Aim of the task -
Please return all of the records that follow, exactly as written.

____ Data provided

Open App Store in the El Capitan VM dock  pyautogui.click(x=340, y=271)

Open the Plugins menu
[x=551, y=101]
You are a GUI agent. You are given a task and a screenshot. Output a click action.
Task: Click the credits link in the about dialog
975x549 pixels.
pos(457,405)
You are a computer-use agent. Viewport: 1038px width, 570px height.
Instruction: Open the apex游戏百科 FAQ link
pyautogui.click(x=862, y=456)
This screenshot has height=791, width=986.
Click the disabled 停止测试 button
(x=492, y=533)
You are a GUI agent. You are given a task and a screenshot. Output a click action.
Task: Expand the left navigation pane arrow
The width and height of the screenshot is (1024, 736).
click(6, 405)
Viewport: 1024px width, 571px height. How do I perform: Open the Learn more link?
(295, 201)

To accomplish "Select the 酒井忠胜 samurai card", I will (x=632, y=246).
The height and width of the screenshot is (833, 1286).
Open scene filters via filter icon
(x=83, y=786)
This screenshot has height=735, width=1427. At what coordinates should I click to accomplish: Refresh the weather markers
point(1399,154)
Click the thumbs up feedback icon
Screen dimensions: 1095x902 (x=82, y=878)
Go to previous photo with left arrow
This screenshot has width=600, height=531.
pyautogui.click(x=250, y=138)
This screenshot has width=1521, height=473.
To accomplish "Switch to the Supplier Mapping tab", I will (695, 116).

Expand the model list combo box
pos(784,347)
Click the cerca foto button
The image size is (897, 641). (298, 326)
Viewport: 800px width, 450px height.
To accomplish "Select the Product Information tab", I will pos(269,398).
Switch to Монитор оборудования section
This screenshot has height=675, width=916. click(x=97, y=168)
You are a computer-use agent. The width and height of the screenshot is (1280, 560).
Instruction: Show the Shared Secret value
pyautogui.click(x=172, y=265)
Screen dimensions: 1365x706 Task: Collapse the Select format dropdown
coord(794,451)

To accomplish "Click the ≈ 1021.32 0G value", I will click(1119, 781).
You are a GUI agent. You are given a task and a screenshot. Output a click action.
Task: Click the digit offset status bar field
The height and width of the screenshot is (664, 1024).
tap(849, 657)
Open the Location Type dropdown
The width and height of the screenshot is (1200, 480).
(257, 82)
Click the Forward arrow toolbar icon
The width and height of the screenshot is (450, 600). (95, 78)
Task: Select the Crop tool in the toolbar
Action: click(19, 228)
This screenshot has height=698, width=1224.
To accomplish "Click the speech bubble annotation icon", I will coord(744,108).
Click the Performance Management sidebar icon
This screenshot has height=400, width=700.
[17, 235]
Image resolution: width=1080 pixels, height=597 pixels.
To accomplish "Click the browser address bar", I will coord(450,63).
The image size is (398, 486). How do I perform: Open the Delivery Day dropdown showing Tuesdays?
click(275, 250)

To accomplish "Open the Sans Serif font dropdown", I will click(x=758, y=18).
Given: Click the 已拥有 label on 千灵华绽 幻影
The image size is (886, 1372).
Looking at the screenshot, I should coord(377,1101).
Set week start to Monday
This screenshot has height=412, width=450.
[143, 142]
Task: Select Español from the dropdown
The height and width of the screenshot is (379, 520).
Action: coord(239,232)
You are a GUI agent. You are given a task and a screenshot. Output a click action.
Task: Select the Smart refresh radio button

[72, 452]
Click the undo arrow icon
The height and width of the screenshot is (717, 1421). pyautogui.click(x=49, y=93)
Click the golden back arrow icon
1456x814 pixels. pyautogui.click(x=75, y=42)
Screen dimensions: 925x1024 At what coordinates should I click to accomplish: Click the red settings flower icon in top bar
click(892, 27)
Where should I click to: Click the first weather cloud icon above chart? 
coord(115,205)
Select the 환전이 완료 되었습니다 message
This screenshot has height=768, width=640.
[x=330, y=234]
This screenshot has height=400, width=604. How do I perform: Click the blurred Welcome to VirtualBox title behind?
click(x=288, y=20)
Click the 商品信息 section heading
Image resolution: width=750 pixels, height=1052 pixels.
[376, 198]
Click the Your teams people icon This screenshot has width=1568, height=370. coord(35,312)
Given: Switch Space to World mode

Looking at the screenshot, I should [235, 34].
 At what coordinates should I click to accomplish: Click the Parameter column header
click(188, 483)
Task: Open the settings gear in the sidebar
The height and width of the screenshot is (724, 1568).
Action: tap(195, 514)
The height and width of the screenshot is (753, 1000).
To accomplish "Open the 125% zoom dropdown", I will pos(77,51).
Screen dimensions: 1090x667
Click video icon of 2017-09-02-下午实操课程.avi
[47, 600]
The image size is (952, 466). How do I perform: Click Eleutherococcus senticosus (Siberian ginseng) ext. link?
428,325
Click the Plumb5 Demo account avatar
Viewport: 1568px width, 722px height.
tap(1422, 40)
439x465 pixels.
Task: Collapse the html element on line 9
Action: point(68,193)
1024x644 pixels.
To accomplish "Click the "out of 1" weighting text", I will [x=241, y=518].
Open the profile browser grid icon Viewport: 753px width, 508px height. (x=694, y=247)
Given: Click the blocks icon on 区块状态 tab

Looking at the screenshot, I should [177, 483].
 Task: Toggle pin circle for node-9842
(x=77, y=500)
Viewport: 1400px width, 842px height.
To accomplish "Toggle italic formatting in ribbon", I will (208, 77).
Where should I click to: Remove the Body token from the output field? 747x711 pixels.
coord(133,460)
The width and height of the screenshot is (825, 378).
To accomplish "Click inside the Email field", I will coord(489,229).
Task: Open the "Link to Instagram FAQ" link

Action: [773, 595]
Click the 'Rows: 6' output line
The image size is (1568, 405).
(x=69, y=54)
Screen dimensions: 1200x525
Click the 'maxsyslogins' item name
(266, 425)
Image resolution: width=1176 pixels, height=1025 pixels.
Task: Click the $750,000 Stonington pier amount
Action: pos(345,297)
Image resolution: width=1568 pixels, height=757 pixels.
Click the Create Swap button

________

Result for this task -
Open App Store in the El Capitan VM dock  pyautogui.click(x=340, y=271)

Open the Plugins menu
[x=551, y=101]
You are a GUI agent. You are given a task and a screenshot. Output a click action.
Task: Click the credits link in the about dialog
975x549 pixels.
pos(457,405)
You are a computer-use agent. Viewport: 1038px width, 570px height.
Instruction: Open the apex游戏百科 FAQ link
pyautogui.click(x=862, y=456)
This screenshot has height=791, width=986.
Click the disabled 停止测试 button
(x=492, y=533)
You are a GUI agent. You are given a task and a screenshot. Output a click action.
Task: Expand the left navigation pane arrow
The width and height of the screenshot is (1024, 736).
click(6, 405)
Viewport: 1024px width, 571px height. How do I perform: Open the Learn more link?
(295, 201)

To accomplish "Select the 酒井忠胜 samurai card", I will (x=632, y=246).
The height and width of the screenshot is (833, 1286).
Open scene filters via filter icon
(x=83, y=786)
This screenshot has height=735, width=1427. At what coordinates should I click to accomplish: Refresh the weather markers
point(1399,154)
Click the thumbs up feedback icon
Screen dimensions: 1095x902 (x=82, y=878)
Go to previous photo with left arrow
This screenshot has width=600, height=531.
pyautogui.click(x=250, y=138)
This screenshot has width=1521, height=473.
To accomplish "Switch to the Supplier Mapping tab", I will (695, 116).

Expand the model list combo box
pos(784,347)
Click the cerca foto button
The image size is (897, 641). (298, 326)
Viewport: 800px width, 450px height.
To accomplish "Select the Product Information tab", I will pos(269,398).
Switch to Монитор оборудования section
This screenshot has height=675, width=916. click(x=97, y=168)
You are a computer-use agent. The width and height of the screenshot is (1280, 560).
Instruction: Show the Shared Secret value
pyautogui.click(x=172, y=265)
Screen dimensions: 1365x706 Task: Collapse the Select format dropdown
coord(794,451)

To accomplish "Click the ≈ 1021.32 0G value", I will click(1119, 781).
You are a GUI agent. You are given a task and a screenshot. Output a click action.
Task: Click the digit offset status bar field
The height and width of the screenshot is (664, 1024).
tap(849, 657)
Open the Location Type dropdown
The width and height of the screenshot is (1200, 480).
(257, 82)
Click the Forward arrow toolbar icon
The width and height of the screenshot is (450, 600). (95, 78)
Task: Select the Crop tool in the toolbar
Action: click(19, 228)
This screenshot has height=698, width=1224.
To accomplish "Click the speech bubble annotation icon", I will coord(744,108).
Click the Performance Management sidebar icon
This screenshot has height=400, width=700.
[17, 235]
Image resolution: width=1080 pixels, height=597 pixels.
To accomplish "Click the browser address bar", I will coord(450,63).
The image size is (398, 486). How do I perform: Open the Delivery Day dropdown showing Tuesdays?
click(275, 250)

To accomplish "Open the Sans Serif font dropdown", I will click(x=758, y=18).
Given: Click the 已拥有 label on 千灵华绽 幻影
The image size is (886, 1372).
Looking at the screenshot, I should coord(377,1101).
Set week start to Monday
This screenshot has height=412, width=450.
[143, 142]
Task: Select Español from the dropdown
The height and width of the screenshot is (379, 520).
Action: coord(239,232)
You are a GUI agent. You are given a task and a screenshot. Output a click action.
Task: Select the Smart refresh radio button

[72, 452]
Click the undo arrow icon
The height and width of the screenshot is (717, 1421). pyautogui.click(x=49, y=93)
Click the golden back arrow icon
1456x814 pixels. pyautogui.click(x=75, y=42)
Screen dimensions: 925x1024 At what coordinates should I click to accomplish: Click the red settings flower icon in top bar
click(892, 27)
Where should I click to: Click the first weather cloud icon above chart? 
coord(115,205)
Select the 환전이 완료 되었습니다 message
This screenshot has height=768, width=640.
[x=330, y=234]
This screenshot has height=400, width=604. How do I perform: Click the blurred Welcome to VirtualBox title behind?
click(x=288, y=20)
Click the 商品信息 section heading
Image resolution: width=750 pixels, height=1052 pixels.
[376, 198]
Click the Your teams people icon This screenshot has width=1568, height=370. coord(35,312)
Given: Switch Space to World mode

Looking at the screenshot, I should [235, 34].
 At what coordinates should I click to accomplish: Click the Parameter column header
click(188, 483)
Task: Open the settings gear in the sidebar
The height and width of the screenshot is (724, 1568).
Action: tap(195, 514)
The height and width of the screenshot is (753, 1000).
To accomplish "Open the 125% zoom dropdown", I will pos(77,51).
Screen dimensions: 1090x667
Click video icon of 2017-09-02-下午实操课程.avi
[47, 600]
The image size is (952, 466). How do I perform: Click Eleutherococcus senticosus (Siberian ginseng) ext. link?
428,325
Click the Plumb5 Demo account avatar
Viewport: 1568px width, 722px height.
tap(1422, 40)
439x465 pixels.
Task: Collapse the html element on line 9
Action: point(68,193)
1024x644 pixels.
To accomplish "Click the "out of 1" weighting text", I will [x=241, y=518].
Open the profile browser grid icon Viewport: 753px width, 508px height. (x=694, y=247)
Given: Click the blocks icon on 区块状态 tab

Looking at the screenshot, I should [177, 483].
 Task: Toggle pin circle for node-9842
(x=77, y=500)
Viewport: 1400px width, 842px height.
To accomplish "Toggle italic formatting in ribbon", I will (208, 77).
Where should I click to: Remove the Body token from the output field? 747x711 pixels.
coord(133,460)
The width and height of the screenshot is (825, 378).
To accomplish "Click inside the Email field", I will coord(489,229).
Task: Open the "Link to Instagram FAQ" link

Action: [773, 595]
Click the 'Rows: 6' output line
The image size is (1568, 405).
(x=69, y=54)
Screen dimensions: 1200x525
Click the 'maxsyslogins' item name
(266, 425)
Image resolution: width=1176 pixels, height=1025 pixels.
Task: Click the $750,000 Stonington pier amount
Action: pos(345,297)
Image resolution: width=1568 pixels, height=757 pixels.
Click the Create Swap button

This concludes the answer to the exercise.